▶ **PROBLEM TO WORK ON**
Leaving out the pictures, please retype each record exactly.

▶ **PROVIDED INFORMATION**
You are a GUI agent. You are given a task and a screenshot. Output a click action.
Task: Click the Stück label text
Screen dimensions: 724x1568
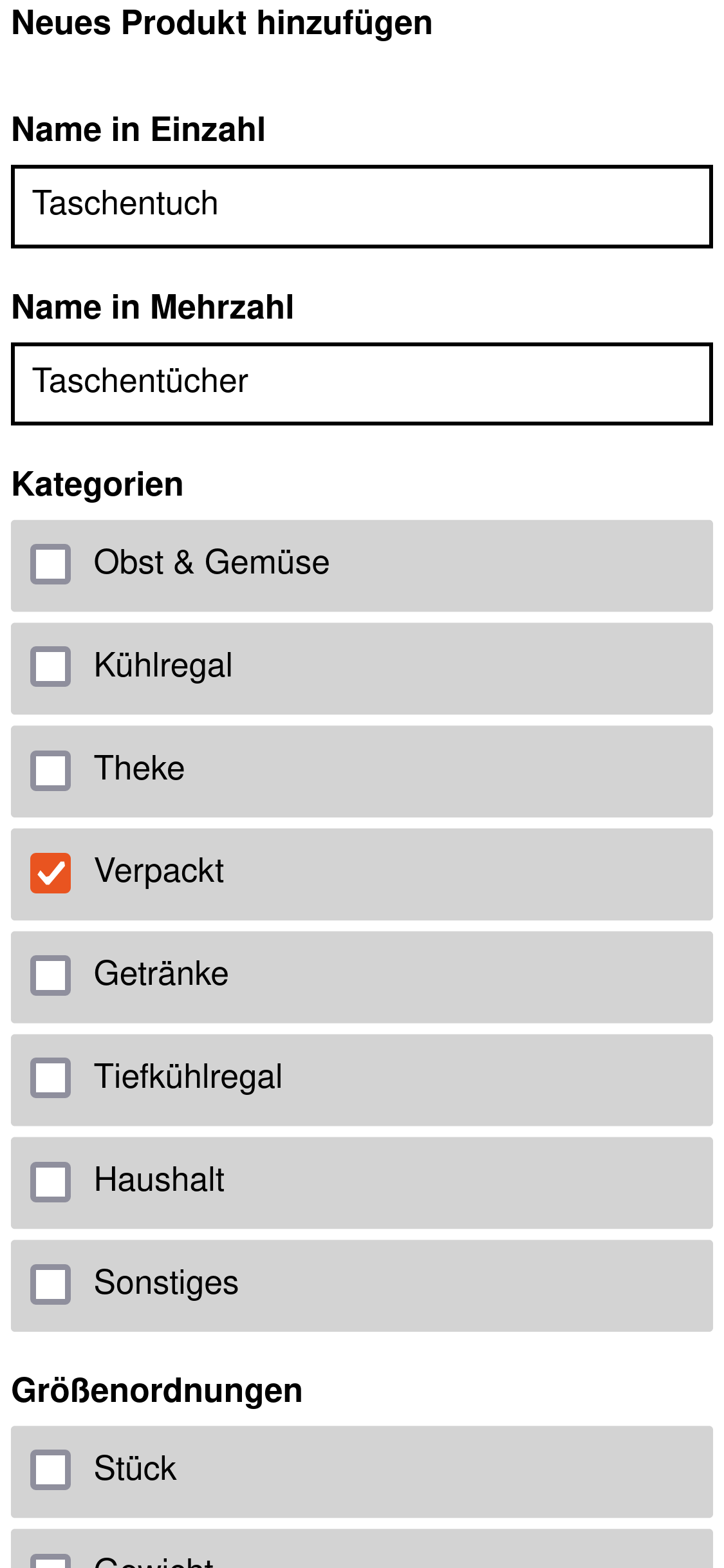tap(135, 1468)
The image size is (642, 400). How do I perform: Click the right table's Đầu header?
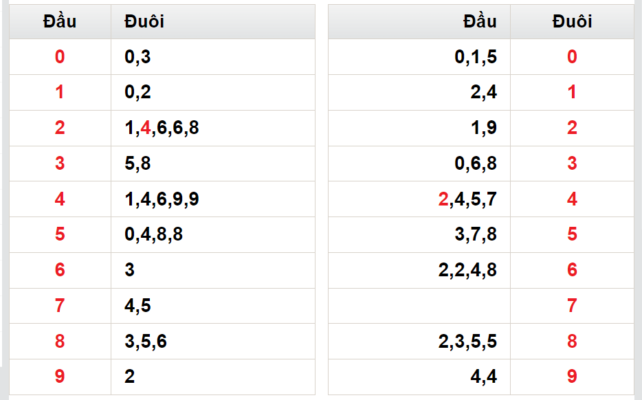pos(419,21)
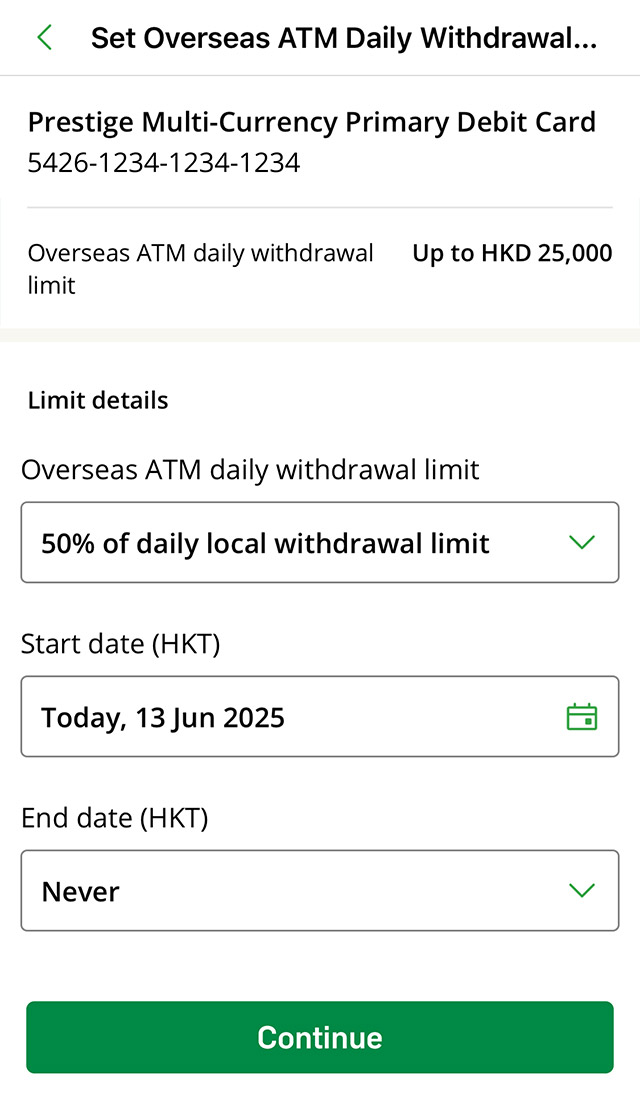Image resolution: width=640 pixels, height=1100 pixels.
Task: Click the "Limit details" section heading
Action: coord(98,400)
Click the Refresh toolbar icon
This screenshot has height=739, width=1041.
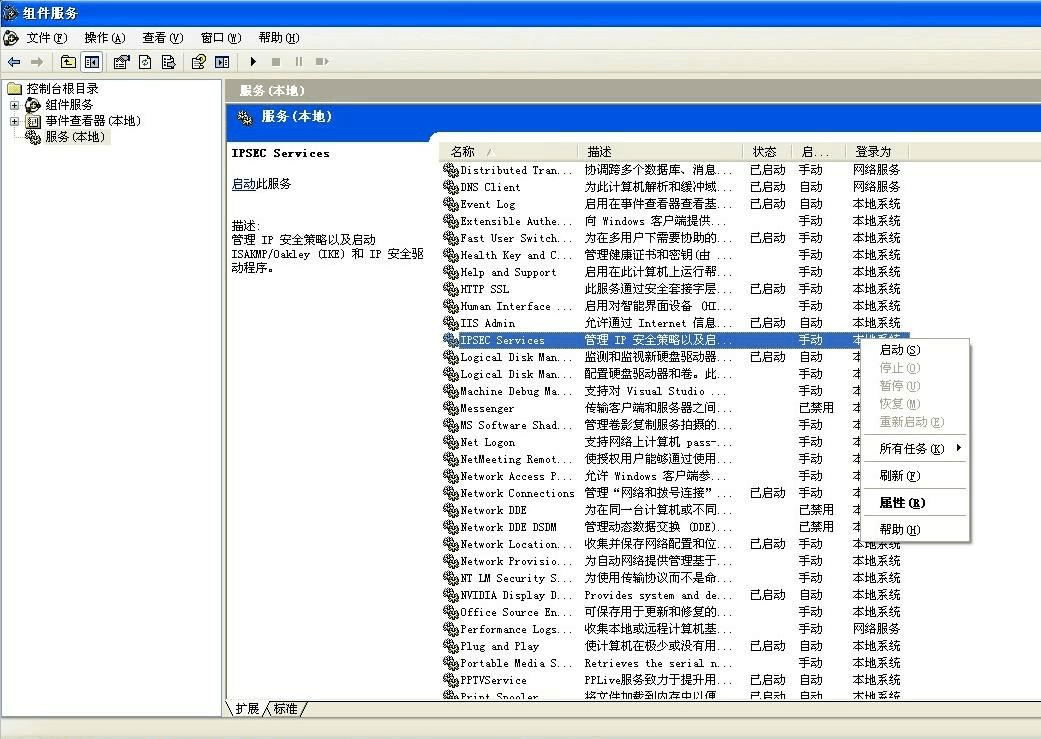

▶ **SOLUTION TO THE EXERCISE**
You are a GUI agent. You are given a task and a screenshot. Output a click action.
Task: Click the Stück label text
Screen dimensions: 724x1568
tap(135, 1468)
The image size is (642, 400). How do I perform: Click the right table's Đầu header?
pos(419,21)
Image resolution: width=640 pixels, height=1100 pixels.
Task: Click the "Limit details" section heading
Action: coord(98,400)
Click the Refresh toolbar icon
This screenshot has height=739, width=1041.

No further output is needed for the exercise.